*WHAT THIS TASK INVOLVES:*
Convert each line of the records into a JSON list of strings, one string per line, skipping blank lines. Omit the pictures from your output.

START RECORDS FOR PROCESSING

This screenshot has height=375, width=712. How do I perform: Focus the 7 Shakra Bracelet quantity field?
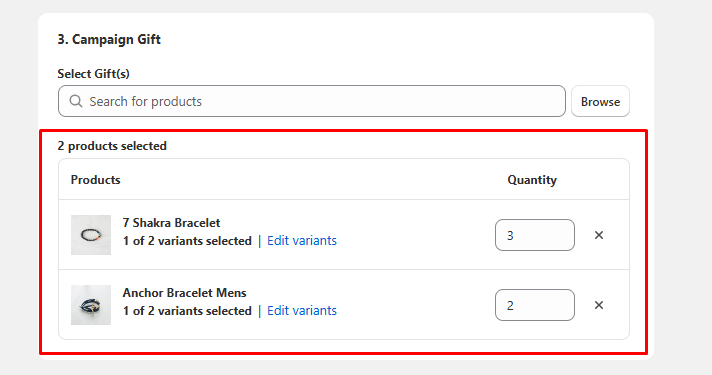pyautogui.click(x=535, y=235)
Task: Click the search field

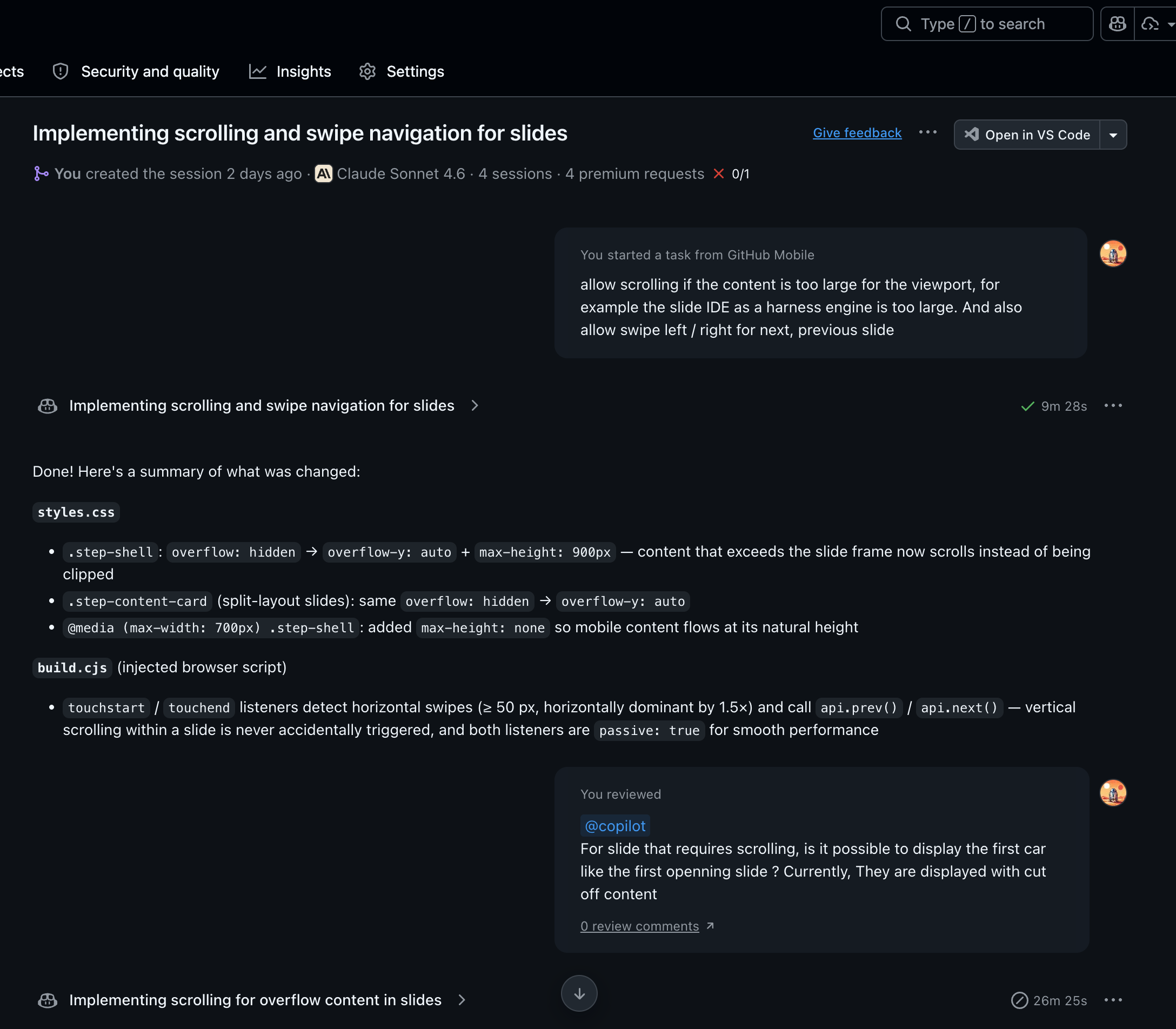Action: (986, 24)
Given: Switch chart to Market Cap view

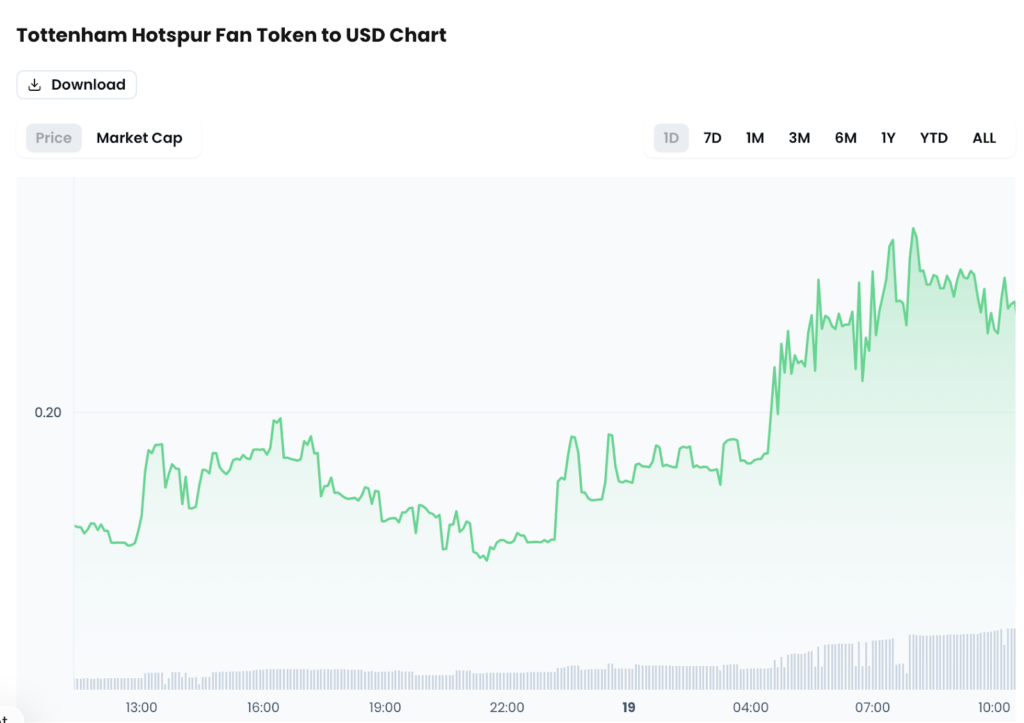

END RECORDS FOR PROCESSING

*WRITTEN ANSWER:*
[
  "This screenshot has height=375, width=712. How do I perform: Focus the 7 Shakra Bracelet quantity field?",
  "pyautogui.click(x=535, y=235)",
  "Task: Click the search field",
  "Action: (986, 24)",
  "Given: Switch chart to Market Cap view"
]